Prof. Chossudovsky: "Der soziale und politische Einfluss der ökonomischen Reformen in Jugoslawien wurde aus unserem Bewusstsein getilgt, kulturelle, ethnische und religiöse Spannungen werden auf dogmatische Weise als die einzige Ursache der Krise dargestellt, während sie doch in Wirklichkeit nur die Folge eines tiefer liegenden Prozesses der wirtschaftlichen und politischen Auflösung sind. Die Einheit, Solidarität und Identität der Südslawen ist in der Geschichte wohlbegründet, aber diese Identität ist künstlich manipuliert und zerstört worden."

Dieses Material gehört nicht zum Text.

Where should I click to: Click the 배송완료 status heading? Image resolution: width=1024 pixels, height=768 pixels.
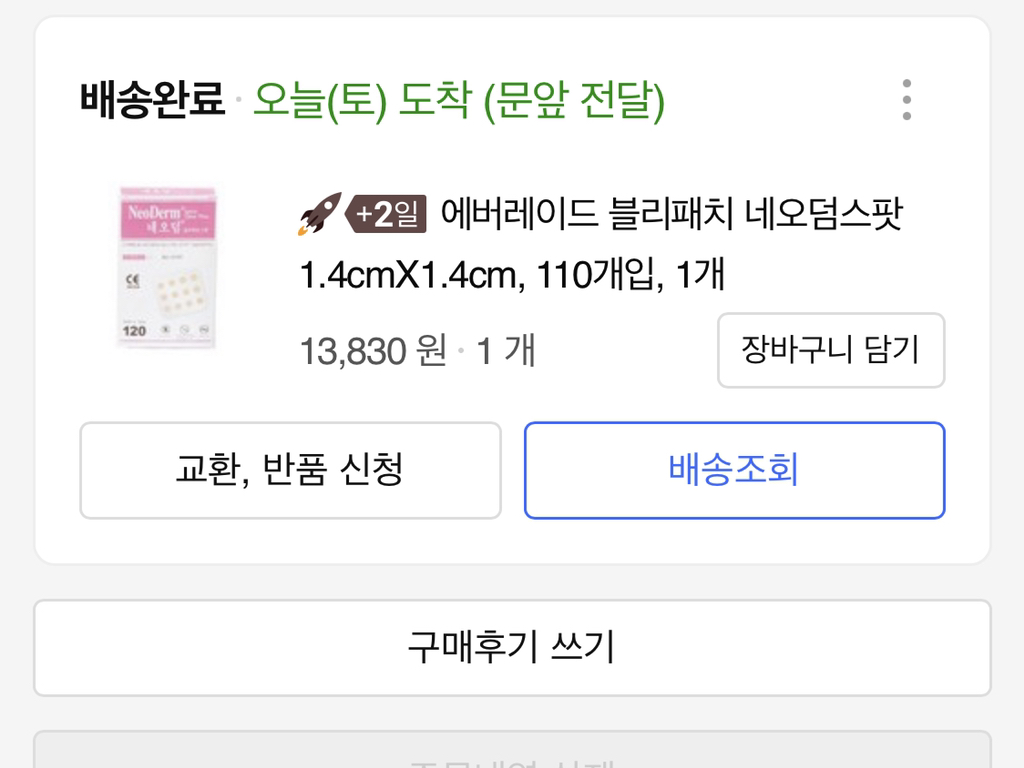tap(152, 100)
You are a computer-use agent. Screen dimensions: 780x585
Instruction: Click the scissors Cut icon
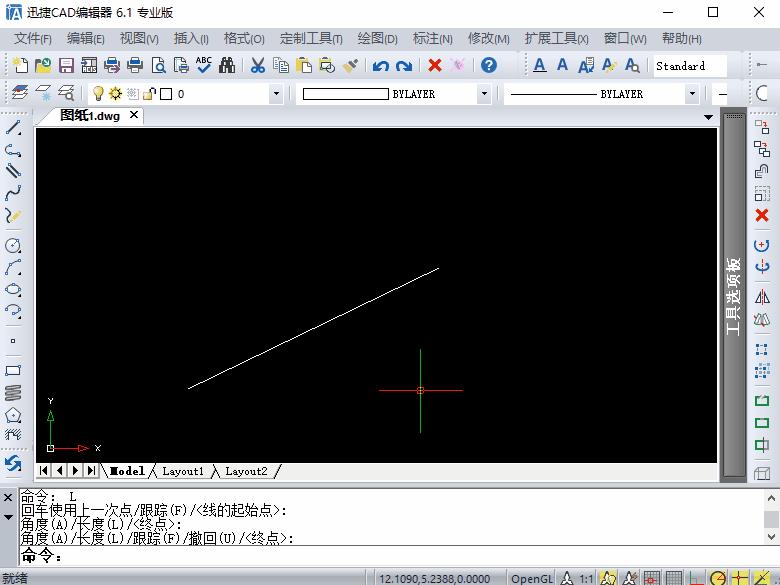(x=257, y=66)
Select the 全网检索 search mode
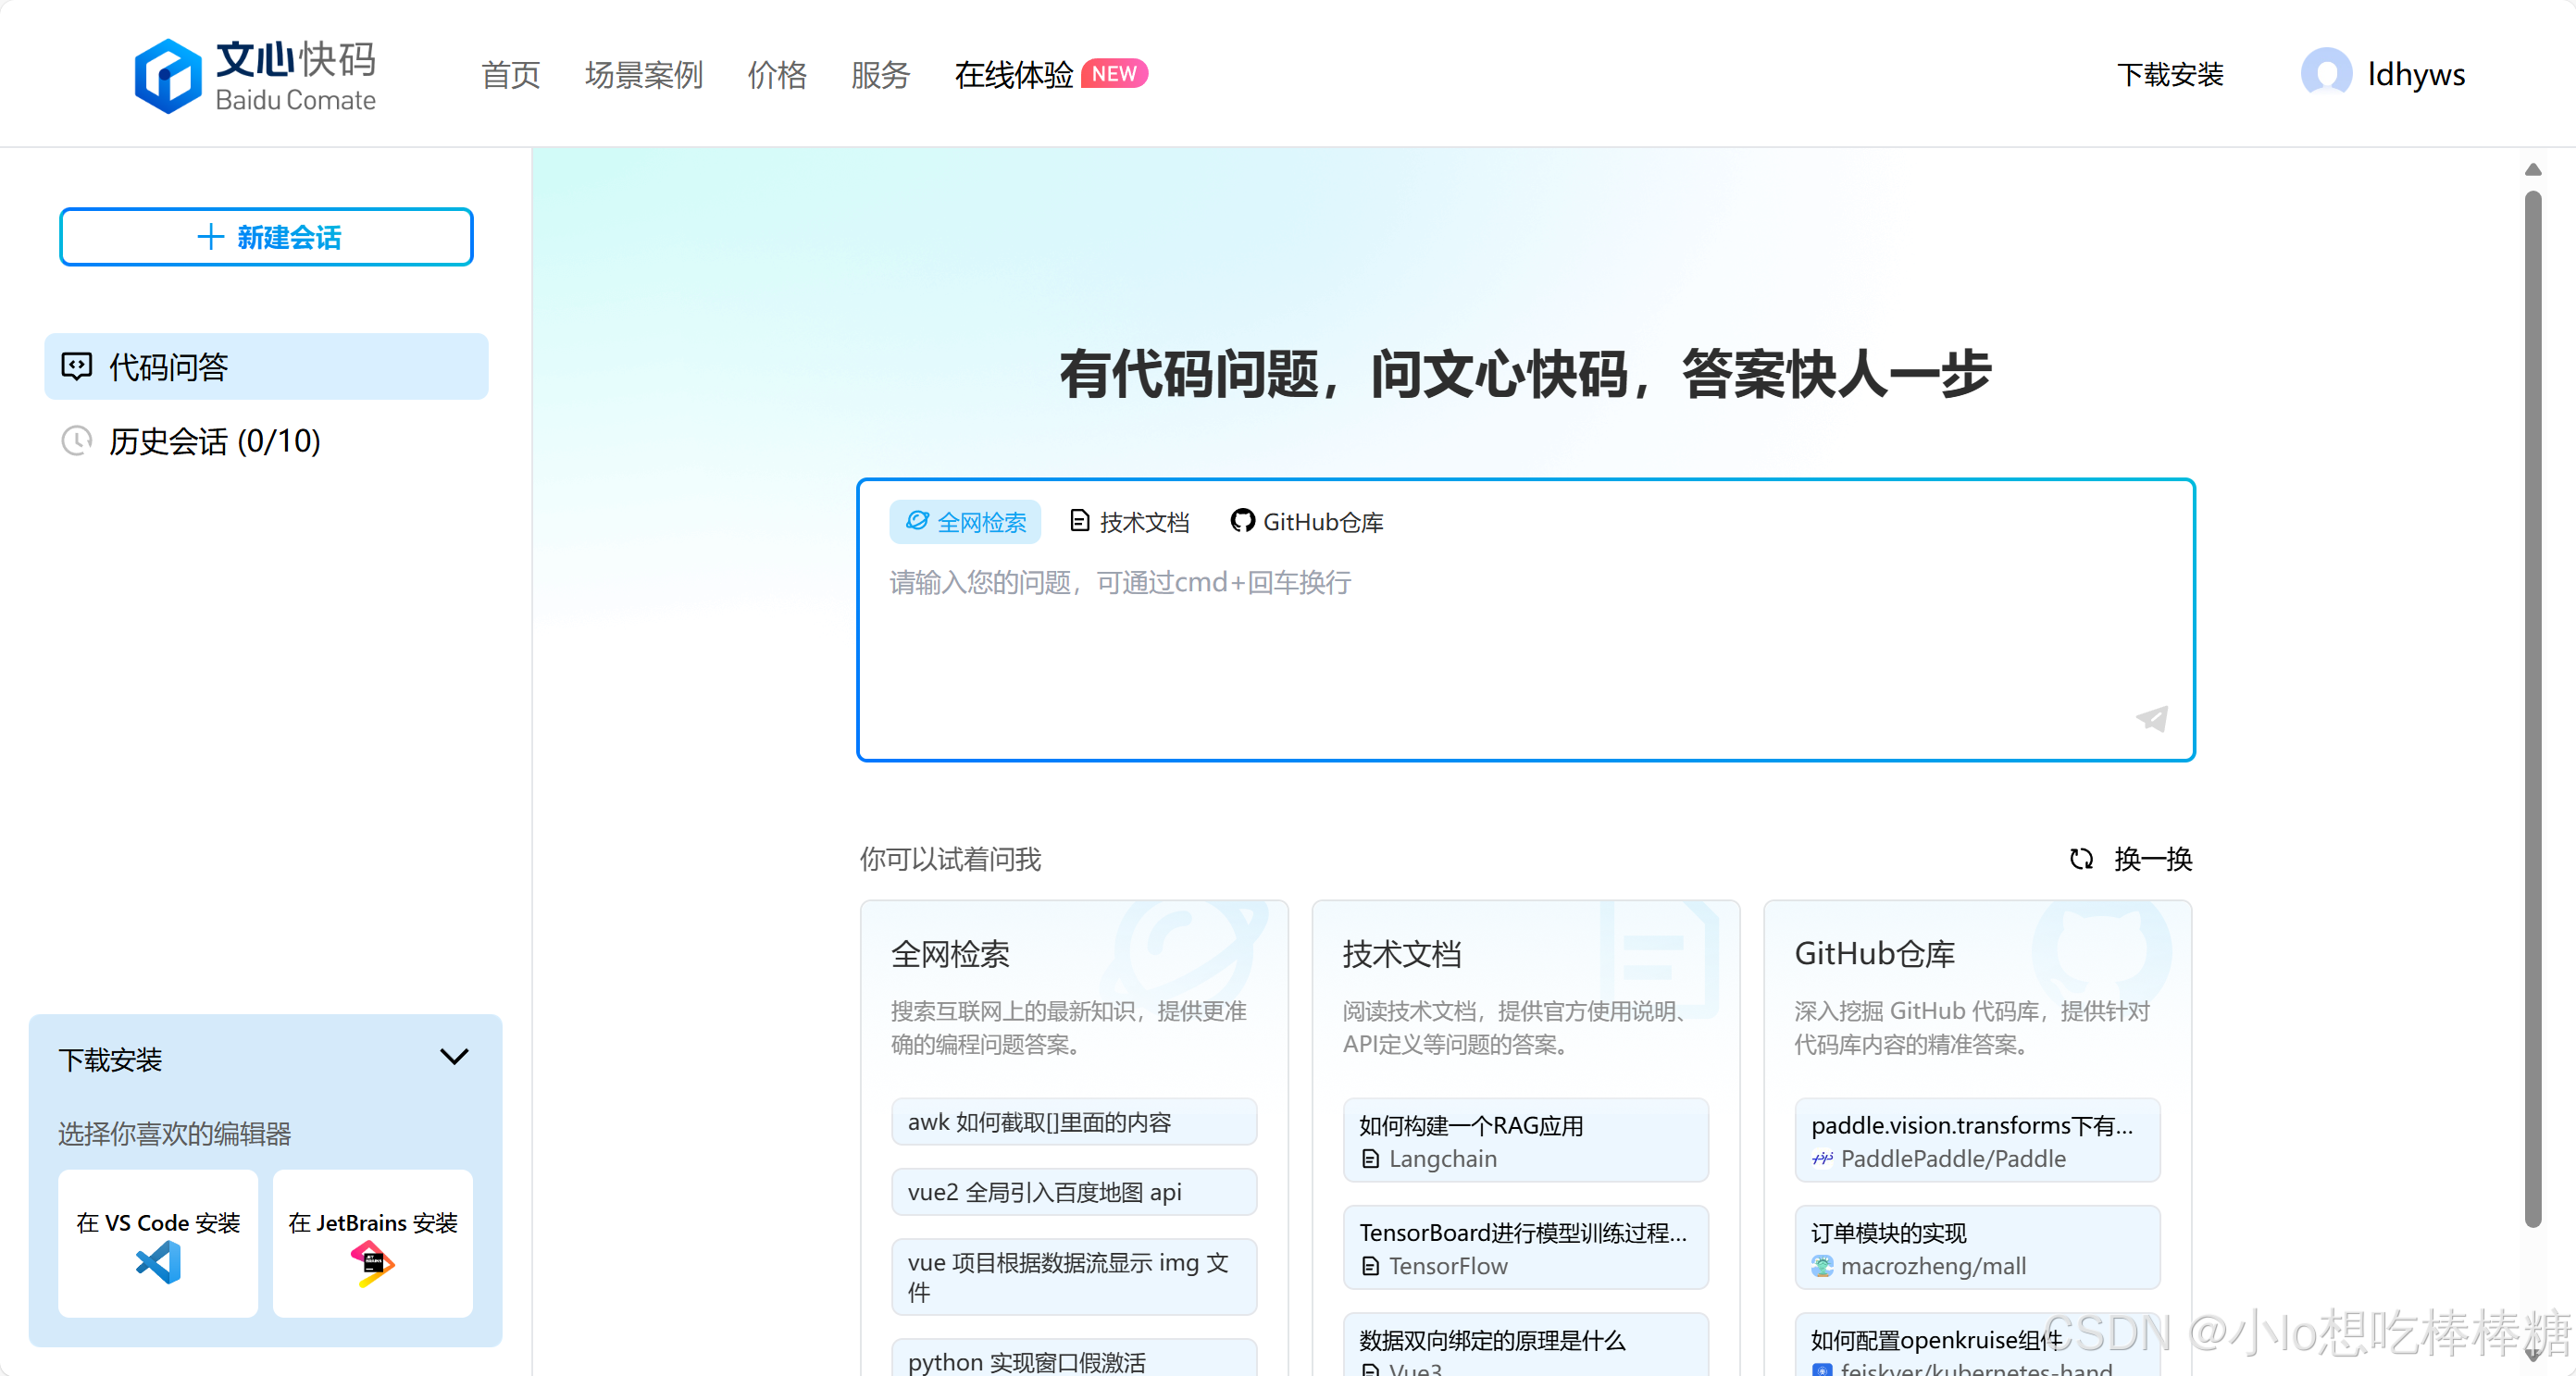 965,522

Michael Jäger bilanzierte im Freitag:

Nach der weltpolitischen Wende 1990 versuchten die USA ihren Sieg dadurch auszubauen, dass sie auf den Sturz sozialistischer oder quasisozialistischer Führer hinarbeiteten – Milošević, Saddam, Gaddafi, Assad –, solange es ging, durch Kriege, und immer unter Inkaufnahme der Destabilisierung von Gesellschaften mit allen furchtbaren Folgen, die dies hat.

Dass es sich beim Versuch, der Öffentlichkeit Milošević als "Rechten" zu verkaufen, um eine Lüge handelte, gab der damalige Bundesaußenminister Joseph Fischer zu, der nach dem Sturz des jugoslawischen Präsidenten zufrieden feststellte: "Es ist der letzte Teil der Mauer, der hier – mit zehn Jahren Verspätung – verschwindet". Genauso verstand es die Die Zeit, für die eine Konterrevolution als "Revolution" gilt, deshalb also im Oktober 2000 titelte "Die letzte der Revolutionen" und schrieb:

Milošević war nun einmal der große Überlebende, der einzige Staatschef aus der kommunistischen Ära, der sich in die nachkommunistische Welt hinübergerettet hatte. Dennoch ist Miloševićs Sturz womöglich ein folgenreicher Wendepunkt der europäischen Geschichte.

Mit dem "folgenreichen Wendepunkt" hatte die Zeitung zweifelsohne Recht: Das war ein Türöffner-Krieg für die in schneller Schlagzahl folgenden imperialistischen Angriffs- und Regime-Change-Kriege zum Zweck der Erzwingung einer neokolonialen Weltordnung.